Items on finding words and elements:
§
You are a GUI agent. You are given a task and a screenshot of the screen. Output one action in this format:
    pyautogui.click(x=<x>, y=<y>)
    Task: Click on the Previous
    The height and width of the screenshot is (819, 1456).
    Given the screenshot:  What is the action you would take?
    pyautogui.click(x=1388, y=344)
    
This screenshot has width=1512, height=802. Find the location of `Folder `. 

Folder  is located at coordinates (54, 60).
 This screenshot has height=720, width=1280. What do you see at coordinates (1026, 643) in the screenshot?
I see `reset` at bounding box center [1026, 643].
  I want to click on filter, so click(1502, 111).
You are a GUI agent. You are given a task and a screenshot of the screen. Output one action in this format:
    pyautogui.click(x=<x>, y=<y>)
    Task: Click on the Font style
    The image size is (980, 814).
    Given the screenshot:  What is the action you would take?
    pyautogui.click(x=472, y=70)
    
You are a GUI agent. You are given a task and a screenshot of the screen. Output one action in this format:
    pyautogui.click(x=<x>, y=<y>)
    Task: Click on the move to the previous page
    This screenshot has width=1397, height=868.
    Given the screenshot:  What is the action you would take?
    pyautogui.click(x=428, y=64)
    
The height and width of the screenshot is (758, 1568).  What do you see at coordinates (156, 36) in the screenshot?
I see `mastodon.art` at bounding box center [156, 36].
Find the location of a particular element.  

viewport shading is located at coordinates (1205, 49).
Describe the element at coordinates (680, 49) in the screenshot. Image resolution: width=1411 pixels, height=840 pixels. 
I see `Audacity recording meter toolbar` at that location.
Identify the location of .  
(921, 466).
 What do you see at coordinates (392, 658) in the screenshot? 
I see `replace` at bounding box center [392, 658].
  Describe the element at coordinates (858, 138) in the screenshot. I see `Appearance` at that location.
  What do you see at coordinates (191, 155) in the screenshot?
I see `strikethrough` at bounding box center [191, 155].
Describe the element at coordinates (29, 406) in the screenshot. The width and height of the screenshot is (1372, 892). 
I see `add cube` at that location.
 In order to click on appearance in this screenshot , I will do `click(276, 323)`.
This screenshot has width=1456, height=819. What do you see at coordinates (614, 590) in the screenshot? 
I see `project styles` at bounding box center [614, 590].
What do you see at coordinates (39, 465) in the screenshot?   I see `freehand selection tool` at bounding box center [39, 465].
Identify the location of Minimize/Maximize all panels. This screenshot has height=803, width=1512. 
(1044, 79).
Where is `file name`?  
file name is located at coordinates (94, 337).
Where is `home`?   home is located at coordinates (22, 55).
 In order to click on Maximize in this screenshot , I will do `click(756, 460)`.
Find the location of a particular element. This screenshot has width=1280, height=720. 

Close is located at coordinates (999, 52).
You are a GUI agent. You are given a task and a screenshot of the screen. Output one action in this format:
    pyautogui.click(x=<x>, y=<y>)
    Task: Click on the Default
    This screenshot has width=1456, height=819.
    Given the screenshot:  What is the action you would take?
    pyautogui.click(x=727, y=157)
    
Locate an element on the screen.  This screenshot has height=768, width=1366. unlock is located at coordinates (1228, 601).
§
The request: Put every line of the items above into a JSON list of strings, one string per line, leaving out blank lines.

Output below:
[
  "You are a GUI agent. You are given a task and a screenshot of the screen. Output one action in this format:",
  "    pyautogui.click(x=<x>, y=<y>)",
  "    Task: Click on the Previous",
  "    The height and width of the screenshot is (819, 1456).",
  "    Given the screenshot:  What is the action you would take?",
  "    pyautogui.click(x=1388, y=344)",
  "This screenshot has width=1512, height=802. Find the location of `Folder `. ",
  "Folder  is located at coordinates (54, 60).",
  " This screenshot has height=720, width=1280. What do you see at coordinates (1026, 643) in the screenshot?",
  "I see `reset` at bounding box center [1026, 643].",
  "  I want to click on filter, so click(1502, 111).",
  "You are a GUI agent. You are given a task and a screenshot of the screen. Output one action in this format:",
  "    pyautogui.click(x=<x>, y=<y>)",
  "    Task: Click on the Font style",
  "    The image size is (980, 814).",
  "    Given the screenshot:  What is the action you would take?",
  "    pyautogui.click(x=472, y=70)",
  "You are a GUI agent. You are given a task and a screenshot of the screen. Output one action in this format:",
  "    pyautogui.click(x=<x>, y=<y>)",
  "    Task: Click on the move to the previous page",
  "    This screenshot has width=1397, height=868.",
  "    Given the screenshot:  What is the action you would take?",
  "    pyautogui.click(x=428, y=64)",
  "The height and width of the screenshot is (758, 1568).  What do you see at coordinates (156, 36) in the screenshot?",
  "I see `mastodon.art` at bounding box center [156, 36].",
  "Find the location of a particular element.  ",
  "viewport shading is located at coordinates (1205, 49).",
  "Describe the element at coordinates (680, 49) in the screenshot. Image resolution: width=1411 pixels, height=840 pixels. ",
  "I see `Audacity recording meter toolbar` at that location.",
  "Identify the location of .  ",
  "(921, 466).",
  " What do you see at coordinates (392, 658) in the screenshot? ",
  "I see `replace` at bounding box center [392, 658].",
  "  Describe the element at coordinates (858, 138) in the screenshot. I see `Appearance` at that location.",
  "  What do you see at coordinates (191, 155) in the screenshot?",
  "I see `strikethrough` at bounding box center [191, 155].",
  "Describe the element at coordinates (29, 406) in the screenshot. The width and height of the screenshot is (1372, 892). ",
  "I see `add cube` at that location.",
  " In order to click on appearance in this screenshot , I will do `click(276, 323)`.",
  "This screenshot has width=1456, height=819. What do you see at coordinates (614, 590) in the screenshot? ",
  "I see `project styles` at bounding box center [614, 590].",
  "What do you see at coordinates (39, 465) in the screenshot?   I see `freehand selection tool` at bounding box center [39, 465].",
  "Identify the location of Minimize/Maximize all panels. This screenshot has height=803, width=1512. ",
  "(1044, 79).",
  "Where is `file name`?  ",
  "file name is located at coordinates (94, 337).",
  "Where is `home`?   home is located at coordinates (22, 55).",
  " In order to click on Maximize in this screenshot , I will do `click(756, 460)`.",
  "Find the location of a particular element. This screenshot has width=1280, height=720. ",
  "Close is located at coordinates (999, 52).",
  "You are a GUI agent. You are given a task and a screenshot of the screen. Output one action in this format:",
  "    pyautogui.click(x=<x>, y=<y>)",
  "    Task: Click on the Default",
  "    This screenshot has width=1456, height=819.",
  "    Given the screenshot:  What is the action you would take?",
  "    pyautogui.click(x=727, y=157)",
  "Locate an element on the screen.  This screenshot has height=768, width=1366. unlock is located at coordinates (1228, 601)."
]